# Light-in-the-loop: using a photonics co-processor for scalable training of neural networks

Julien Launay, Iacopo Poli, Kilian Müller, Igor Carron, Laurent Daudet, Florent Krzakala, Sylvain Gigan

LightOn

Paris, France

{ julien, iacopo, kilian, igor, laurent, florent, sylvain }@lighton.ai

**Abstract**—As neural networks grow larger and more complex and data-hungry, training costs are skyrocketing. Especially when lifelong learning is necessary, such as in recommender systems or self-driving cars, this might soon become unsustainable. In this study, we present the first optical co-processor able to accelerate the training phase of digitally-implemented neural networks. We rely on direct feedback alignment as an alternative to backpropagation, and perform the error projection step optically. Leveraging the optical random projections delivered by our co-processor, we demonstrate its use to train a neural network for handwritten digits recognition.

## I. INTRODUCTION

Deep neural networks are revolutionizing the way we approach computer vision, natural language processing, and even fundamental sciences. However, their efficiency relies on proper training, i.e. tuning the network’s weights. In the traditional *supervised learning* framework, training is performed on labeled data, whose amount has to scale with the complexity and size of the network. Traditionally, the training phase relies on the backpropagation algorithm [1]. However, this can become prohibitively expensive as networks grow in complexity; even more so when evaluating different configurations, combinations of hyperparameters (learning rate, dropout, etc.), or when retraining after new data samples are available. Whereas a number of hardware accelerators have been demonstrated for inference, building accelerators dedicated to a general-purpose algorithm such as backpropagation is challenging.
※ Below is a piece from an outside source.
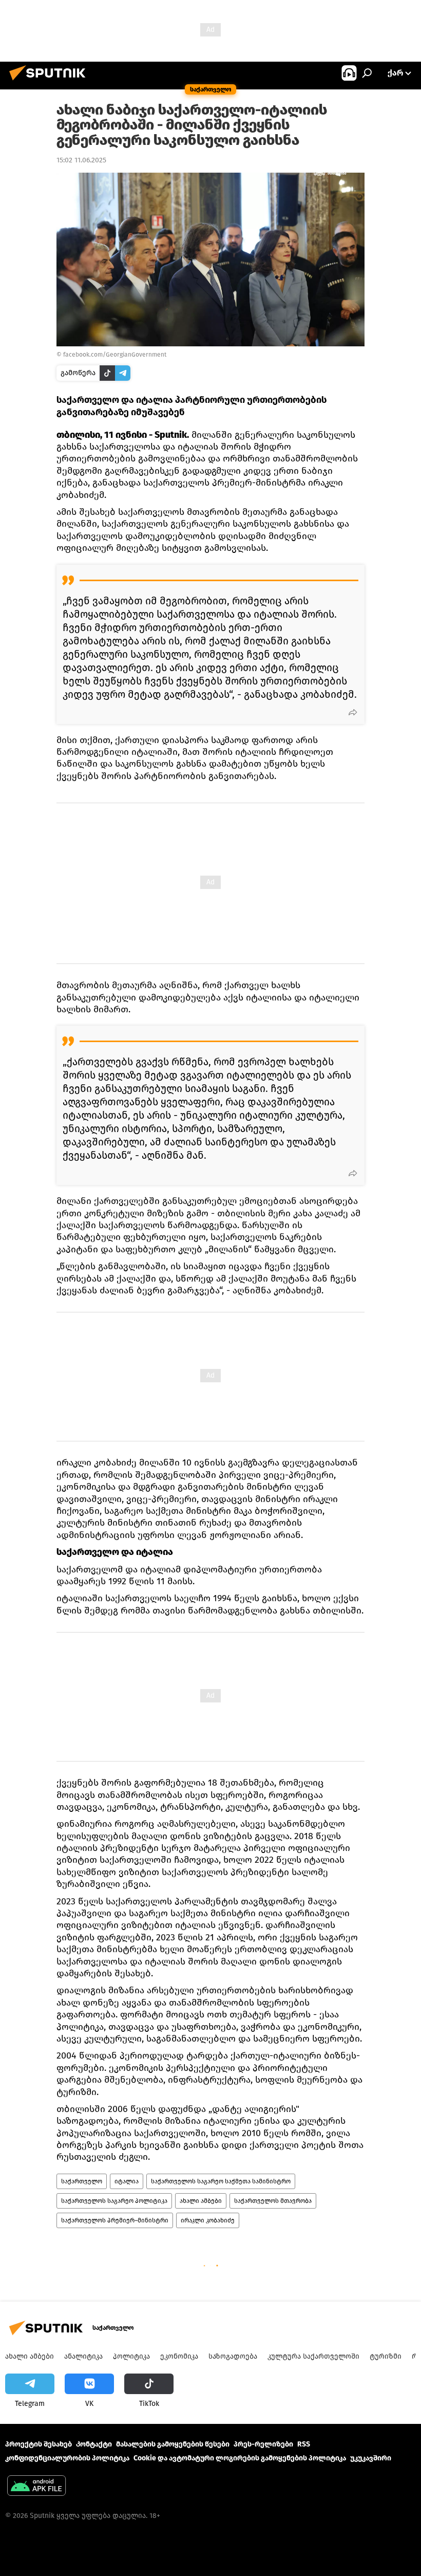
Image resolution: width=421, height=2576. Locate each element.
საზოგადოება (232, 2356)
A number of alternative training methods have recently been proposed in the literature. As backpropagation prevents asynchronous processing of the layers of a neural network, since the update of a given layer depends on downstream quantities, there are valid reasons to find scalable alternatives. In particular, direct feedback alignment (DFA) [2] relies on a random projection of the model error to each layer as a training signal. Not only does this make the update of a layer independent of others, but it places a specific operation at the center of the training process: random projections [3].

The goal of this study is to show that DFA can be efficiently implemented using a photonic co-processor, built upon LightOn’s Optical Processing Unit [4]. This novel co-processor performs linear random projections fast, at large scale, and with low power consumption. It should be emphasized that this hybrid approach differs radically from an *all-optical* implementation of neural networks. We implement the

forward path on traditional silicon-based digital chips, such as CPUs, GPUs or low-power alternatives; the photonic co-processor only helps in the *feedback* path for the training. Once training has been performed, the photonic co-processor is not required anymore for inference.
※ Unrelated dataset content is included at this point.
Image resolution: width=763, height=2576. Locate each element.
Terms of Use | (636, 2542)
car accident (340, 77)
Fig. 1. Backpropagation scheme (left) compared to DFA (right). The optical processing is limited to the feedback path. Once the model is trained, the photonic co-processor can be removed and the model can be deployed on any electronic device.

**Related work:** A number of silicon chips offer optimized architectures for training or inference of neural networks, for instance Google’s TPU [5] and GraphCore’s IPU [6]. More specialized chips are used internally in large companies, such as Zion at Facebook [7] or Dojo at Tesla [8]. A few chips tailored to perform DFA [9]–[11] focus on specific computer vision tasks and do not easily scale to large networks. Regarding optical training of neural networks, it is a key challenge in building an all-optical neural network. Promising schemes have been recently proposed [12], [13]. However, they are still at an early stage, having only been demonstrated in simulations. Numerous challenges remain before they can scale to large neural networks.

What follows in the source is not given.